Work task
The whole answer is the data below, retyped exactly.

Data to use
□ □ □ □ □ □ □

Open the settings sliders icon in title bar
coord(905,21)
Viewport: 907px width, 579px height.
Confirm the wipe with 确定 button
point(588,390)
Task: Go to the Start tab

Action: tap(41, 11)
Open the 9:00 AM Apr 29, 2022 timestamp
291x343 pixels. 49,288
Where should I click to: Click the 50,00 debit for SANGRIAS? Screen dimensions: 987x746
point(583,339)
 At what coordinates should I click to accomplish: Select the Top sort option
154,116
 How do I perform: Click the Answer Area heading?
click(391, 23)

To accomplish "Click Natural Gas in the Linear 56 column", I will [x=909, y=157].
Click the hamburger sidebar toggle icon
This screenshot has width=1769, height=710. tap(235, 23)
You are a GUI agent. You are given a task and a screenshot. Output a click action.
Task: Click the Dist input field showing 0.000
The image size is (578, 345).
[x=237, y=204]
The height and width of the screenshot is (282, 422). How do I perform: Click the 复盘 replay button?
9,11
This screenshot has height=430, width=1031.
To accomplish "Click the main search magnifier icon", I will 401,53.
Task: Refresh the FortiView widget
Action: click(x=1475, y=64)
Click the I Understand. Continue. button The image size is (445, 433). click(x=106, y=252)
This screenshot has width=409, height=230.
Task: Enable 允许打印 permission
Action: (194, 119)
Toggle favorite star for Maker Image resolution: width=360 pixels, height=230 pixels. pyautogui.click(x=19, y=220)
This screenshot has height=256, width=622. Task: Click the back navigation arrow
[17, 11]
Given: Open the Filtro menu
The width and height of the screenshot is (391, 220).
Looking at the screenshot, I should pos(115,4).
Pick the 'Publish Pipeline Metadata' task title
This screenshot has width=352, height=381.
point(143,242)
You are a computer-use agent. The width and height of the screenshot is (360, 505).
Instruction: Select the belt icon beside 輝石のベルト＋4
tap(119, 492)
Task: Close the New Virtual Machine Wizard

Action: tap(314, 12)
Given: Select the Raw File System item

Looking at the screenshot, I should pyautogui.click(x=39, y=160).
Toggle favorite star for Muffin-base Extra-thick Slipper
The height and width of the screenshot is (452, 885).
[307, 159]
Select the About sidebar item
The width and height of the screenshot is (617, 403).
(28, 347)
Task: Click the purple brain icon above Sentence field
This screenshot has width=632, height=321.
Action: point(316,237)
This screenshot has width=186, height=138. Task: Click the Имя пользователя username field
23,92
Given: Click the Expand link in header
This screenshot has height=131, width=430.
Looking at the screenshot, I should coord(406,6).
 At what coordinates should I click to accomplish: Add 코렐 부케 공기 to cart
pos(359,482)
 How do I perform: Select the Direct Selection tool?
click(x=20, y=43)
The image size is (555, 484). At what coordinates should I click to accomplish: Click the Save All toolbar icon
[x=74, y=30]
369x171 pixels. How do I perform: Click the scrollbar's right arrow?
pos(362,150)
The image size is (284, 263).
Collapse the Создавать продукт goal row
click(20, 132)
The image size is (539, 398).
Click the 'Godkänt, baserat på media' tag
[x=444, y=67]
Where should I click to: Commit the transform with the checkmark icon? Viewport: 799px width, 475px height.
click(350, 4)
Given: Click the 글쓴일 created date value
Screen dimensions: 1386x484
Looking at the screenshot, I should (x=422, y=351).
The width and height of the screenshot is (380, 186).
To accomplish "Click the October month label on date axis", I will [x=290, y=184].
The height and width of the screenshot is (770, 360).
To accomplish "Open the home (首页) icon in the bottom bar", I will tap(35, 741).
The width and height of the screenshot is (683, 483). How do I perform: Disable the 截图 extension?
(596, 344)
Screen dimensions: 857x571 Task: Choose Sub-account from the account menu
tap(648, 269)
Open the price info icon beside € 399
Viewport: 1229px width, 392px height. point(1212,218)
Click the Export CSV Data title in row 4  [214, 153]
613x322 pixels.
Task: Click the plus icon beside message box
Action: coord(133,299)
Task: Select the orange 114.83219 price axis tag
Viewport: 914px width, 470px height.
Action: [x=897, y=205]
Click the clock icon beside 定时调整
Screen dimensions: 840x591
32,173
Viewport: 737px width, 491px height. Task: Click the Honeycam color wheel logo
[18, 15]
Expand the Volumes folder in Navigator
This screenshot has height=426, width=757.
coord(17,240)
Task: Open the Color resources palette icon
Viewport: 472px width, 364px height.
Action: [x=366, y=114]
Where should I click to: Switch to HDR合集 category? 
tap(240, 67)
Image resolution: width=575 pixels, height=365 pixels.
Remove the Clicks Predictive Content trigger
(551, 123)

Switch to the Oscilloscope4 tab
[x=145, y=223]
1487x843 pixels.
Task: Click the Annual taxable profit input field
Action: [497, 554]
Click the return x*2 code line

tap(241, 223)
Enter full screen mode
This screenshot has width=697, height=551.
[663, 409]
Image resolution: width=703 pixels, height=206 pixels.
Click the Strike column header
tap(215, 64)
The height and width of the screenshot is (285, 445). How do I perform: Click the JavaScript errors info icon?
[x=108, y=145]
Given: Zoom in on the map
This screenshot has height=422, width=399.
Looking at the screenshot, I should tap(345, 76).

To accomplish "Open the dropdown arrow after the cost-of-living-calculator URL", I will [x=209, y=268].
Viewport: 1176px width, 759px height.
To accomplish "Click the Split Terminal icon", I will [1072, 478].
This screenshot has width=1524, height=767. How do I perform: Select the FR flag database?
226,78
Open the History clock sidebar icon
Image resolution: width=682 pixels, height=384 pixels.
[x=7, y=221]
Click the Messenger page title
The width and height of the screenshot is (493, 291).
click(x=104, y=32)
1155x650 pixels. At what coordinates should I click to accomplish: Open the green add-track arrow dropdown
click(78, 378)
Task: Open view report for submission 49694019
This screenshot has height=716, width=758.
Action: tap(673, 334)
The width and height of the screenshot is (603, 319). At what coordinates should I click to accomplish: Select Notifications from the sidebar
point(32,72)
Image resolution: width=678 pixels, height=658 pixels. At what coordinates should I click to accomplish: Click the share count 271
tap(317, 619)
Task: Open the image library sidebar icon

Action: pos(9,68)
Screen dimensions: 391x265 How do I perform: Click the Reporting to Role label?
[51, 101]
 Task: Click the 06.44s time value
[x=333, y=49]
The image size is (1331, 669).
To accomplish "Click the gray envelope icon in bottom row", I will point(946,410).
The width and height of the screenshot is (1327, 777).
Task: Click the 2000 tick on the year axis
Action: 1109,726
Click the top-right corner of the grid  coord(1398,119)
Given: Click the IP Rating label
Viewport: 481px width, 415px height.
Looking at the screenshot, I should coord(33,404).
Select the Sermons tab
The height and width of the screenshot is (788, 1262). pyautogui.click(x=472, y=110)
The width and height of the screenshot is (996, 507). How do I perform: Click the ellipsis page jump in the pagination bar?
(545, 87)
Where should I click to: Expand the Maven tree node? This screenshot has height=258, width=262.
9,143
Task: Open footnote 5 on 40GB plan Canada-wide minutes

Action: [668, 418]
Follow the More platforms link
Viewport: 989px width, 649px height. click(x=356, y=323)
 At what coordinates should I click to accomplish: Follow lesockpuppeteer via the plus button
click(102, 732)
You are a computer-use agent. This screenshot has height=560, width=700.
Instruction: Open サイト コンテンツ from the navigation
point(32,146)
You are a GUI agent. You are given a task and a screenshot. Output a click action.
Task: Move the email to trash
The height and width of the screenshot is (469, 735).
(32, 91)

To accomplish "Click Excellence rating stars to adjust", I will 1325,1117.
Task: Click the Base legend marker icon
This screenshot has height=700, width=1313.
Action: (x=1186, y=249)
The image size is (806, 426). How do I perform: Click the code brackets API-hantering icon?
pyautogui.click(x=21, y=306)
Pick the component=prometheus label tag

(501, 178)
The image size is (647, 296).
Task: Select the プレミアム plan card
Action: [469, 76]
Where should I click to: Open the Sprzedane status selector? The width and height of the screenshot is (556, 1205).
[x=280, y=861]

□ □ □ □ □ □ □

Output of the exercise
Open the settings sliders icon in title bar
coord(905,21)
Viewport: 907px width, 579px height.
Confirm the wipe with 确定 button
point(588,390)
Task: Go to the Start tab

Action: tap(41, 11)
Open the 9:00 AM Apr 29, 2022 timestamp
291x343 pixels. 49,288
Where should I click to: Click the 50,00 debit for SANGRIAS? Screen dimensions: 987x746
point(583,339)
 At what coordinates should I click to accomplish: Select the Top sort option
154,116
 How do I perform: Click the Answer Area heading?
click(391, 23)

To accomplish "Click Natural Gas in the Linear 56 column", I will [x=909, y=157].
Click the hamburger sidebar toggle icon
This screenshot has width=1769, height=710. tap(235, 23)
You are a GUI agent. You are given a task and a screenshot. Output a click action.
Task: Click the Dist input field showing 0.000
The image size is (578, 345).
[x=237, y=204]
The height and width of the screenshot is (282, 422). How do I perform: Click the 复盘 replay button?
9,11
This screenshot has height=430, width=1031.
To accomplish "Click the main search magnifier icon", I will 401,53.
Task: Refresh the FortiView widget
Action: click(x=1475, y=64)
Click the I Understand. Continue. button The image size is (445, 433). click(x=106, y=252)
This screenshot has width=409, height=230.
Task: Enable 允许打印 permission
Action: (194, 119)
Toggle favorite star for Maker Image resolution: width=360 pixels, height=230 pixels. pyautogui.click(x=19, y=220)
This screenshot has height=256, width=622. Task: Click the back navigation arrow
[17, 11]
Given: Open the Filtro menu
The width and height of the screenshot is (391, 220).
Looking at the screenshot, I should pos(115,4).
Pick the 'Publish Pipeline Metadata' task title
This screenshot has width=352, height=381.
point(143,242)
You are a computer-use agent. The width and height of the screenshot is (360, 505).
Instruction: Select the belt icon beside 輝石のベルト＋4
tap(119, 492)
Task: Close the New Virtual Machine Wizard

Action: tap(314, 12)
Given: Select the Raw File System item

Looking at the screenshot, I should pyautogui.click(x=39, y=160).
Toggle favorite star for Muffin-base Extra-thick Slipper
The height and width of the screenshot is (452, 885).
[307, 159]
Select the About sidebar item
The width and height of the screenshot is (617, 403).
(28, 347)
Task: Click the purple brain icon above Sentence field
This screenshot has width=632, height=321.
Action: point(316,237)
This screenshot has width=186, height=138. Task: Click the Имя пользователя username field
23,92
Given: Click the Expand link in header
This screenshot has height=131, width=430.
Looking at the screenshot, I should coord(406,6).
 At what coordinates should I click to accomplish: Add 코렐 부케 공기 to cart
pos(359,482)
 How do I perform: Select the Direct Selection tool?
click(x=20, y=43)
The image size is (555, 484). At what coordinates should I click to accomplish: Click the Save All toolbar icon
[x=74, y=30]
369x171 pixels. How do I perform: Click the scrollbar's right arrow?
pos(362,150)
The image size is (284, 263).
Collapse the Создавать продукт goal row
click(20, 132)
The image size is (539, 398).
Click the 'Godkänt, baserat på media' tag
[x=444, y=67]
Where should I click to: Commit the transform with the checkmark icon? Viewport: 799px width, 475px height.
click(350, 4)
Given: Click the 글쓴일 created date value
Screen dimensions: 1386x484
Looking at the screenshot, I should (x=422, y=351).
The width and height of the screenshot is (380, 186).
To accomplish "Click the October month label on date axis", I will [x=290, y=184].
The height and width of the screenshot is (770, 360).
To accomplish "Open the home (首页) icon in the bottom bar", I will tap(35, 741).
The width and height of the screenshot is (683, 483). How do I perform: Disable the 截图 extension?
(596, 344)
Screen dimensions: 857x571 Task: Choose Sub-account from the account menu
tap(648, 269)
Open the price info icon beside € 399
Viewport: 1229px width, 392px height. point(1212,218)
Click the Export CSV Data title in row 4  [214, 153]
613x322 pixels.
Task: Click the plus icon beside message box
Action: coord(133,299)
Task: Select the orange 114.83219 price axis tag
Viewport: 914px width, 470px height.
Action: [x=897, y=205]
Click the clock icon beside 定时调整
Screen dimensions: 840x591
32,173
Viewport: 737px width, 491px height. Task: Click the Honeycam color wheel logo
[18, 15]
Expand the Volumes folder in Navigator
This screenshot has height=426, width=757.
coord(17,240)
Task: Open the Color resources palette icon
Viewport: 472px width, 364px height.
Action: [x=366, y=114]
Where should I click to: Switch to HDR合集 category? 
tap(240, 67)
Image resolution: width=575 pixels, height=365 pixels.
Remove the Clicks Predictive Content trigger
(551, 123)

Switch to the Oscilloscope4 tab
[x=145, y=223]
1487x843 pixels.
Task: Click the Annual taxable profit input field
Action: [497, 554]
Click the return x*2 code line

tap(241, 223)
Enter full screen mode
This screenshot has width=697, height=551.
[663, 409]
Image resolution: width=703 pixels, height=206 pixels.
Click the Strike column header
tap(215, 64)
The height and width of the screenshot is (285, 445). How do I perform: Click the JavaScript errors info icon?
[x=108, y=145]
Given: Zoom in on the map
This screenshot has height=422, width=399.
Looking at the screenshot, I should tap(345, 76).

To accomplish "Open the dropdown arrow after the cost-of-living-calculator URL", I will [x=209, y=268].
Viewport: 1176px width, 759px height.
To accomplish "Click the Split Terminal icon", I will [1072, 478].
This screenshot has width=1524, height=767. How do I perform: Select the FR flag database?
226,78
Open the History clock sidebar icon
Image resolution: width=682 pixels, height=384 pixels.
[x=7, y=221]
Click the Messenger page title
The width and height of the screenshot is (493, 291).
click(x=104, y=32)
1155x650 pixels. At what coordinates should I click to accomplish: Open the green add-track arrow dropdown
click(78, 378)
Task: Open view report for submission 49694019
This screenshot has height=716, width=758.
Action: tap(673, 334)
The width and height of the screenshot is (603, 319). At what coordinates should I click to accomplish: Select Notifications from the sidebar
point(32,72)
Image resolution: width=678 pixels, height=658 pixels. At what coordinates should I click to accomplish: Click the share count 271
tap(317, 619)
Task: Open the image library sidebar icon

Action: pos(9,68)
Screen dimensions: 391x265 How do I perform: Click the Reporting to Role label?
[51, 101]
 Task: Click the 06.44s time value
[x=333, y=49]
The image size is (1331, 669).
To accomplish "Click the gray envelope icon in bottom row", I will point(946,410).
The width and height of the screenshot is (1327, 777).
Task: Click the 2000 tick on the year axis
Action: 1109,726
Click the top-right corner of the grid  coord(1398,119)
Given: Click the IP Rating label
Viewport: 481px width, 415px height.
Looking at the screenshot, I should coord(33,404).
Select the Sermons tab
The height and width of the screenshot is (788, 1262). pyautogui.click(x=472, y=110)
The width and height of the screenshot is (996, 507). How do I perform: Click the ellipsis page jump in the pagination bar?
(545, 87)
Where should I click to: Expand the Maven tree node? This screenshot has height=258, width=262.
9,143
Task: Open footnote 5 on 40GB plan Canada-wide minutes

Action: [668, 418]
Follow the More platforms link
Viewport: 989px width, 649px height. click(x=356, y=323)
 At what coordinates should I click to accomplish: Follow lesockpuppeteer via the plus button
click(102, 732)
You are a computer-use agent. This screenshot has height=560, width=700.
Instruction: Open サイト コンテンツ from the navigation
point(32,146)
You are a GUI agent. You are given a task and a screenshot. Output a click action.
Task: Move the email to trash
The height and width of the screenshot is (469, 735).
(32, 91)

To accomplish "Click Excellence rating stars to adjust", I will 1325,1117.
Task: Click the Base legend marker icon
This screenshot has height=700, width=1313.
Action: (x=1186, y=249)
The image size is (806, 426). How do I perform: Click the code brackets API-hantering icon?
pyautogui.click(x=21, y=306)
Pick the component=prometheus label tag

(501, 178)
The image size is (647, 296).
Task: Select the プレミアム plan card
Action: [469, 76]
Where should I click to: Open the Sprzedane status selector? The width and height of the screenshot is (556, 1205).
[x=280, y=861]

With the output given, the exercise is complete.